# Ticking noise with seahorse?



## BurntFingers (Nov 25, 2019)

I just boxed this pedal.

Everything works and I can live with it but there's a slight ticking noise the increases on volume with the depth knob, and the rate of the ticking is linked to the rate knob. No other knobs change the parameters of the ticking, just those two.

Now I had a look at the eqd site and they have a disclaimer for the afterneath that basically mentions the same thing but is affected by the drag knob.

However if there's a way to get this perfect and noise free I'd like to give it a go. Any ideas on what could cause this ticking?


----------



## Robert (Nov 25, 2019)

Try moving the wires going to your input / output jacks around (as far from the PCB as possible) and see if that helps, or at least affects the ticking at all.


----------



## BurntFingers (Nov 25, 2019)

Robert said:


> Try moving the wires going to your input / output jacks around (as far from the PCB as possible) and see if that helps, or at least affects the ticking at all.

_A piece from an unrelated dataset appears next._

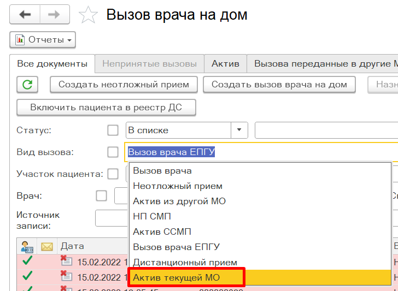
Task: Click 'Создать неотложный прием' button
Action: (x=124, y=85)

Hmm there's not a lot of room there. Would attaching them to side with electrical tape be prudent?


----------



## Robert (Nov 25, 2019)

First you just need to determine if that's the cause of the ticking before trying to correct anything.


----------



## Nostradoomus (Nov 25, 2019)

I always use shielded wire for anything with an LFO, it really helps.


----------



## BurntFingers (Nov 25, 2019)

Nostradoomus said:


> I always use shielded wire for anything with an LFO, it really helps.



Next time using an lfo I surely will. Speaking of which, does the hummingbird use an lfo for the tremolo effect?


----------



## Robert (Nov 25, 2019)

Anything with any form of modulation has an LFO of _some _sort.


----------



## moonlightpedalbuilds (Nov 25, 2019)

BurntFingers said:


> Next time using an lfo I surely will. Speaking of which, does the hummingbird use an lfo for the tremolo effect?



I also get a ticking sound on my Woodpecker build. 

Make sure your in and out lines are far away from IC4 LM324 based on my experience trying to debug. Check your grounding wires too.


----------



## Nostradoomus (Nov 25, 2019)

The original was called a Vox Repeat _Percussion _for a reason...they used a flaw in the design as a selling point haha


----------



## falzhobel (Nov 26, 2019)

After 4 build of the Sea Machine, I've found 0 with the ticking..... on my amp. 

However, I have 2 customers having the ticking with their setups. Seems like it's related to a power supply-Signal chain issue. 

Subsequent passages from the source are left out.